The FreeRTOS’ semaphore primitive can:
SemaphoreHandle_t xSemaphoreCreateCounting( UBaseType_t uxMaxCount, UBaseType_t uxInitialCount);
The promise is that semaphores based on task notifications can handle all that common functionality of regular counting semaphores.
The task notification word is just a word of storage. To set it to some number, just use xTaskNotify with a value of eSetValueWithOverWrite, and it will have that value.
Note, that the direct to task counting semaphore operation does NOT have an upper limit for how many times it can be set, so the notifying agent will never get blocked to say the count is ‘full’. If you want that sort of operation, you need to use a REAL counting semaphore that will block on gives to a full semaphore and takes on an empty semaphore.
The limitation that it doesn’t block senders isn’t seen as an issue I guess because it ISN’T handling some resource but notifications to a task, so the sender is never blocked because something isn’t available, because the ability to notify the task always is.
At this point I have no idea of the set of applications in which counting semaphores based on task notification worth, other than that in the official example, in which, BTW, there are no control of a maximum allowed value for the deferred ISRs.
There’s a FreeRTOS article that mentions that this kind of semaphores covers almost all real life applications, but now I have doubts.
Anyway, thank you for your time, I’ll be back soon with some more questions =)
First, you need to realize that by their nature, Task Notification can only block that particular task, other tasks don’t block for the notifications. If your application needs both sides to block, either you need to use a ‘real;’ semaphore, of you need to use Task Notifications on both ends.
For Example, if you have 5 buffers to communicate between two tasks, initially all free, you initialze the producer task to 5, and it can take and decrement the count, fill a buffer, then signal the other task that it has something to receive, waking up the other task.
The first thing I understood when I started to study this kind of semaphores was that of a single task is going to be woken up when a semaphore is given. That’s crystal clear, and that’s not the problem
What I don’t understand is that I can’t use it neither for counting items nor counting resources, which in turn are the regular uses of counting semaphores.
For counting items I mean free slots in a car parking system. Whenever there is not a free slots anymore, then the semaphore should notify the situation (its count reaches its maximum value), however the counting semaphores based on task notifications are tailored for tasks other than this.
RB wrote here:
Some semaphore use cases benefit from that comprehensive functionality, but the most common semaphore use cases don’t require it.
My mistake because I missunderstood the promise, and if I have to deploy such applications (like the car parking system), then I would use the regular semaphore API. For applications in which I need to count item by item, then the counting semaphores based on task notifications are the winner.
First, if the resource isn’t being controlled by a single task, the Direct-To-Task notification equivalency isn’t going to help, because that by DEFINITION deals with the control of a single task.

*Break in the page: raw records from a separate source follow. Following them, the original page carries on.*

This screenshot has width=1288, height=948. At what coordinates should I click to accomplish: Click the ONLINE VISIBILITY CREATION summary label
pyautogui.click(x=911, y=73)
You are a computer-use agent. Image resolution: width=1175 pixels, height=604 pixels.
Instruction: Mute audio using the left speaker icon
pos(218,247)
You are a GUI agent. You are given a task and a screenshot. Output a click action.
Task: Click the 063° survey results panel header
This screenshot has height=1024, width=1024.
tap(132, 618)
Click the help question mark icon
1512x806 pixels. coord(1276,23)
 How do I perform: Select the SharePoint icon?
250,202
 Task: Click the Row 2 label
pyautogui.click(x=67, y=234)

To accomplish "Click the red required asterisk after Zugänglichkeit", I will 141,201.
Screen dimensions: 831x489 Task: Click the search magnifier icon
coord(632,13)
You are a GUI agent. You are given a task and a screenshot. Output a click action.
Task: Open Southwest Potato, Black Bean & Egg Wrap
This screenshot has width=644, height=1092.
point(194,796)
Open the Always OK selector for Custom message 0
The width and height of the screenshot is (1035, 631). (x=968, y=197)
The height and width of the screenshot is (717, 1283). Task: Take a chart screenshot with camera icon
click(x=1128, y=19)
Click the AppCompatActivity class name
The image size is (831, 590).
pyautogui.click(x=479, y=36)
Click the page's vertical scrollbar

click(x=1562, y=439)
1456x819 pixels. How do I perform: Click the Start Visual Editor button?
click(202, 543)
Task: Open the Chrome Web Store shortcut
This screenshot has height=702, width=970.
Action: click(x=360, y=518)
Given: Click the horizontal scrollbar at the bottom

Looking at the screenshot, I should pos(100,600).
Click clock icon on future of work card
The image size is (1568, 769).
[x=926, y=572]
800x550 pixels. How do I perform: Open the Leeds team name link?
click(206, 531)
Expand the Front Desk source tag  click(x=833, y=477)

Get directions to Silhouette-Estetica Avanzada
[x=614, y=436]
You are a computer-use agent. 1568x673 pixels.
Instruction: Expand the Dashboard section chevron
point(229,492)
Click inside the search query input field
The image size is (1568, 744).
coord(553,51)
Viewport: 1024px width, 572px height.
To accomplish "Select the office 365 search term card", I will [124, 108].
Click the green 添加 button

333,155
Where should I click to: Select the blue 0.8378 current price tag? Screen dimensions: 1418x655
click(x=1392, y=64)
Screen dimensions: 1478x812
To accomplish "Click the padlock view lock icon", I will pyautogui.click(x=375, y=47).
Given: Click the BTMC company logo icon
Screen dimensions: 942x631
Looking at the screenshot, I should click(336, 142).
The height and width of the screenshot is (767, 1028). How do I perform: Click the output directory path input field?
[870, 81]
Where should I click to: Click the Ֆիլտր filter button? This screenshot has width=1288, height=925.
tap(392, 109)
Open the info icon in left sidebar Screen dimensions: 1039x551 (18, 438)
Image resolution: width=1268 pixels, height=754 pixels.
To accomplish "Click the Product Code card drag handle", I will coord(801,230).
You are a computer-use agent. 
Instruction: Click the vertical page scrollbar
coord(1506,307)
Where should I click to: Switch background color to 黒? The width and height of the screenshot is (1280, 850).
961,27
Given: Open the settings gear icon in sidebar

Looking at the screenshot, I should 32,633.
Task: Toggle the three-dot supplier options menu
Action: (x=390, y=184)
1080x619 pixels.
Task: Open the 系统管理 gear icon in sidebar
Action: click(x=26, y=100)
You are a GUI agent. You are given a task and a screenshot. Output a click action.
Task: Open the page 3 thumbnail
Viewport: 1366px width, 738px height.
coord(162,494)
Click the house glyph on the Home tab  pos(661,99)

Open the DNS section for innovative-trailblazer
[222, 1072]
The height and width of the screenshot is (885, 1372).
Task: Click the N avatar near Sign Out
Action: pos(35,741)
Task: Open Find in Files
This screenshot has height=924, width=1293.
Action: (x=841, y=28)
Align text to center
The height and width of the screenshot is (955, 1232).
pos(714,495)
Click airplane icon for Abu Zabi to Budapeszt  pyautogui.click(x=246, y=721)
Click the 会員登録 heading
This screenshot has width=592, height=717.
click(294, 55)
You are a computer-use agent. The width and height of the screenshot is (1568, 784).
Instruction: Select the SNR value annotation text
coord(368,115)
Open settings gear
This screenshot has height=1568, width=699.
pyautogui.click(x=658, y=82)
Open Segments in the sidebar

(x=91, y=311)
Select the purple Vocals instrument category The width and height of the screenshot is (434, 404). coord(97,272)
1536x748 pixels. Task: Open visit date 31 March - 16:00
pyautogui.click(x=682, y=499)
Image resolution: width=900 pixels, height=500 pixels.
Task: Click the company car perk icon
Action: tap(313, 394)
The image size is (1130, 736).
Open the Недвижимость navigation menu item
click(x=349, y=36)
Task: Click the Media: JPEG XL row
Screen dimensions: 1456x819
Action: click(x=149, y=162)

So if the car park system wants any ol car task to be able to come and take a spot, that is going to naturally need the general Counting Semaphore.
If there IS a central task that gets the request for a spot, then that task could use the direct to task system to keep the count, and any of the exit sensors could signal that a spot was free.
Personally, I don’t think the Block on no free spots is likely the right behavior here, so the counting semaphore system probably isn’t the right answer anyway.
For an actual resource that you want to block on, if we DO have the single producer or consumer case, then the direct to task counting semaphore could well be the answer.